__Provided records__
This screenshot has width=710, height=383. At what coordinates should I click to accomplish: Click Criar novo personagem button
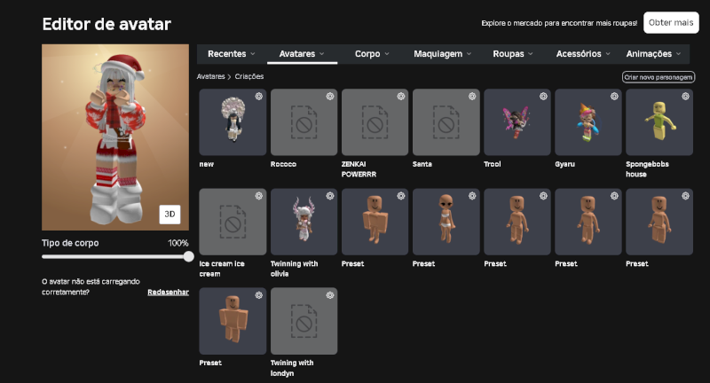(x=659, y=77)
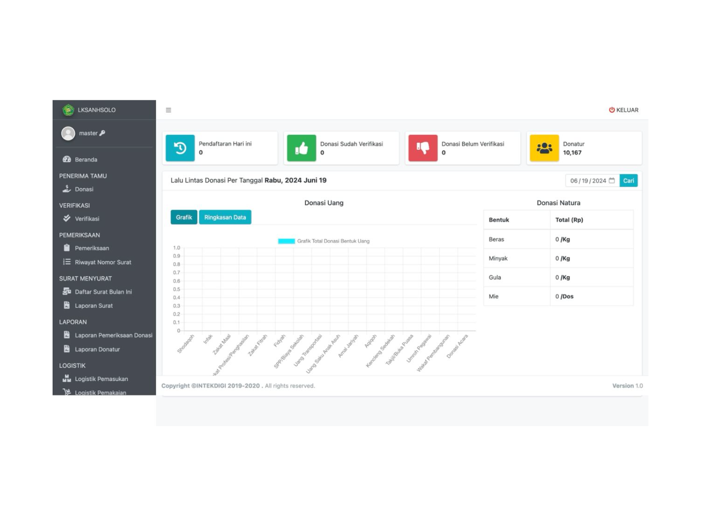Click the yellow Donatur group icon

tap(544, 148)

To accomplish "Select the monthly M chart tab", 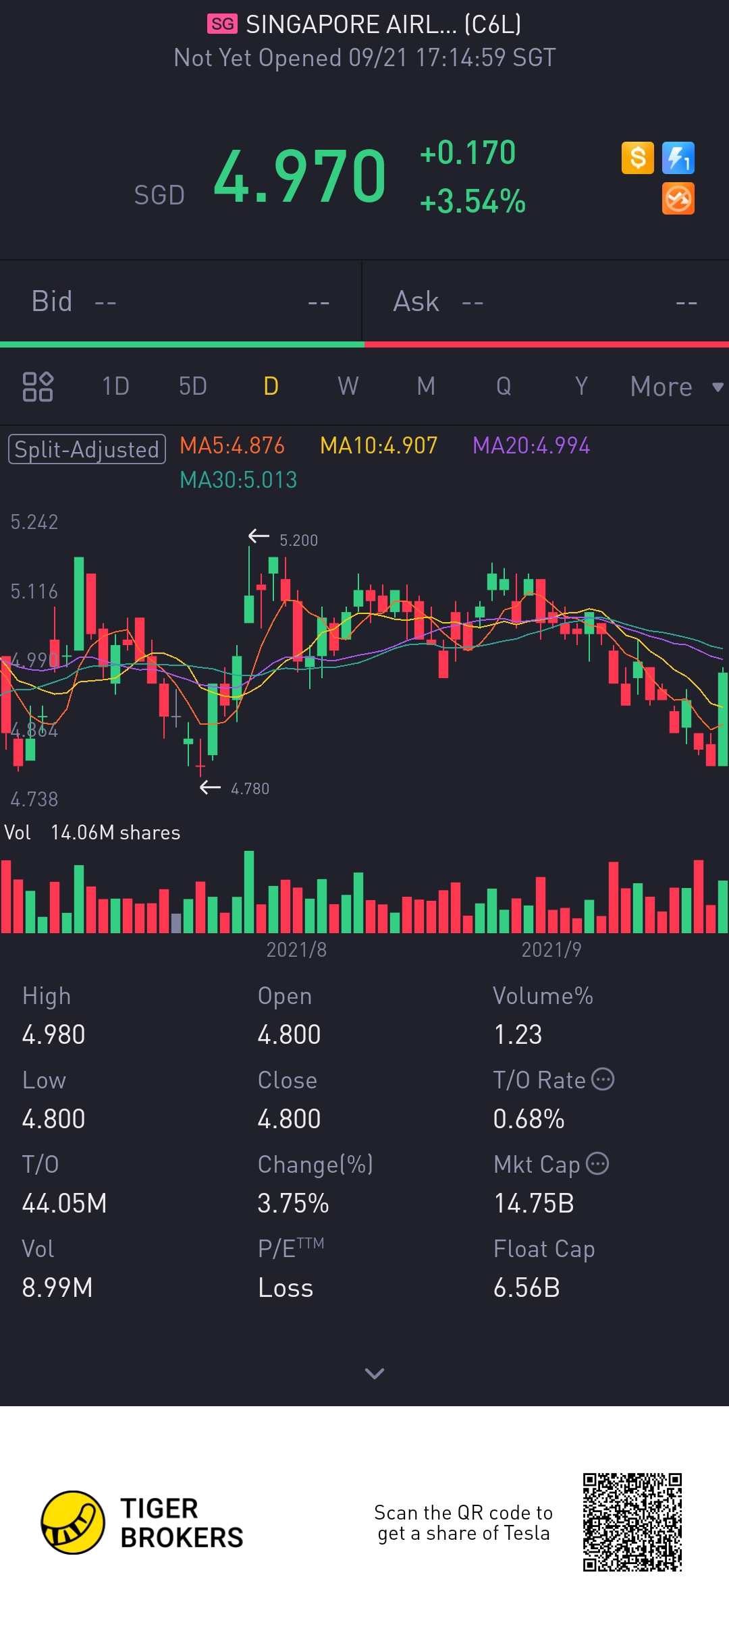I will (426, 387).
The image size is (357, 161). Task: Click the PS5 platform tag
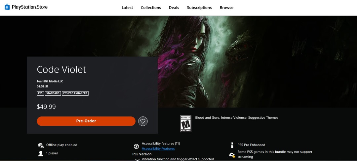40,93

__Goal of the exercise__
Give again, exactly, each line from the one that contains "The image size" through the last line of the material above. Pictures do not belong in the copy.

__Task output__
The image size is (357, 161). Task: Click the PS5 platform tag
40,93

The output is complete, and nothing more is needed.